Ninguna bandera me place. Si se acaba el agua en el medio oriente, yo me devuelvo a Venezuela. Si se inicia otra guerra, si un atentado me toca de cerca, si el mediterráneo arde de medusas, si la tan prometida bomba atómica por fin recala por estos lados, yo me devuelvo a mi casa. Pero mi casa no es ya mi casa, sino un campo de batalla en el que la violencia y el hampa le van ganando con muchísima ventaja a cualquier buena intención. Venezuela va cuesta abajo en su rodada por / o a pesar de ese invento llamado “socialismo del siglo XXI”. Una doctrina supuestamente novedosa,  pero que está asentada en viejísimos conceptos y palabras.

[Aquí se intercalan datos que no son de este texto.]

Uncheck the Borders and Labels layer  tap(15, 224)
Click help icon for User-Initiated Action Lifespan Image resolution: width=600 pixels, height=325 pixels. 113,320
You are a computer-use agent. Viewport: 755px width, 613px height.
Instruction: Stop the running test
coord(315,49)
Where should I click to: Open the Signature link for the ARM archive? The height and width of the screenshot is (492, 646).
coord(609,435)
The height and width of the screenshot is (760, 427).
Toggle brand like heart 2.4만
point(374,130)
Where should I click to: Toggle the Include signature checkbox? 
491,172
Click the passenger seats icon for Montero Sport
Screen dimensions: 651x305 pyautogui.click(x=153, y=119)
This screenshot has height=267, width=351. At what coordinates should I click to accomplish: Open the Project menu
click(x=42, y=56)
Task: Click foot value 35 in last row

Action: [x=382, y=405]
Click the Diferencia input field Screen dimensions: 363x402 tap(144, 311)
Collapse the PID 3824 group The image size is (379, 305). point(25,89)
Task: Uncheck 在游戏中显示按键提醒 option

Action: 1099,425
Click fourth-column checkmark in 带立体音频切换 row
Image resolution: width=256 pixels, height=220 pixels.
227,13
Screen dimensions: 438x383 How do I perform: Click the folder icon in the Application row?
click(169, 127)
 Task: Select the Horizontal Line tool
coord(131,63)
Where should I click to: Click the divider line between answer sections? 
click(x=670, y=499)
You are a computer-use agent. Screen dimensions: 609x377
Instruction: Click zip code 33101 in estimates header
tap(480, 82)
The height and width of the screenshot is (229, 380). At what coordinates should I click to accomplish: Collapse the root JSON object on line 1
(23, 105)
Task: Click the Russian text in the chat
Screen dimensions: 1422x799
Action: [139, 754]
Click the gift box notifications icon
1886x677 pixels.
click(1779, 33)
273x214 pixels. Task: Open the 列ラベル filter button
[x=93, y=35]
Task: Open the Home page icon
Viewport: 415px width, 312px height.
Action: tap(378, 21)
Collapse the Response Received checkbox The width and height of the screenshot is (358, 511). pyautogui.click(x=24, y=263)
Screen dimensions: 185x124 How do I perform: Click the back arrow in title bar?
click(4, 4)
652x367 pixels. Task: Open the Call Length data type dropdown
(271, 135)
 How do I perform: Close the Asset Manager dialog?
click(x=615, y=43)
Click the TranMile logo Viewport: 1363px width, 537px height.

Desde hace diez años el Estado está ocupado en cambiarle el nombre a los ministerios, los institutos, los departamentos, los bancos, las plantas de televisión, la moneda. Todo debe tener un nombre de acuerdo a la nueva realidad política. Y yo ya no sé cómo se llama nada. Mientras tanto la primera plana de un diario de gran circulación muestra una realidad dolorosa: En la foto rebozan los cuerpos desnudos de una decena de muertos que no caben en una morgue repleta y por eso están amontonados en algún pasillo. Todos fueron asesinados por el hampa durante un fin de semana cualquiera en Caracas. Cuerpos descomponiéndose, sin nadie que les cierre los ojos o los prepare para la fosa (común, por supuesto). Una guerra. Si alguien dice que ya no se puede vivir por tanta violencia, a un ministro le causa risa. Tal vez mande a cerrar a ese periódico por escatológico en cuanto pueda reponerse de su gran carcajada.

La misma carcajada con la que una soldada del ejercito israelí se retrata rodeada de detenidos palestinos amarrados y vendados. El mejor período de su vida – así lo escribe en su página de Facebook, donde publica la ya célebre foto que le hace saltar a la fama.  En mis dos países abunda la carcajada, por lo que se ve. Y los cadáveres. Y los secuestros. Y los detenidos. Y los presos políticos. Y las guerras. Y las guerrillas. En Venezuela hay más hambre, eso sí. Y una miseria milenaria que a nadie le duele.   Mi participación ciudadana es nula. Vivo en mi país imaginario, mi país virtual, mi submarino atómico, mi asteroide B612.  Si hay una guerra, cierro las ventanas para no escucharla. No reciclo la basura, no cuido el agua, espero que el agujero en la capa de ozono esté lo suficientemente grande como para tragarse todas las injusticias. No marcho en pro de ninguna minoría, pues soy la minoría de las minorías. Nadie marcharía por mí, de la misma manera en que nadie cree que mi opinión política tenga algún valor estando yo tan lejos, siendo yo tan extranjera.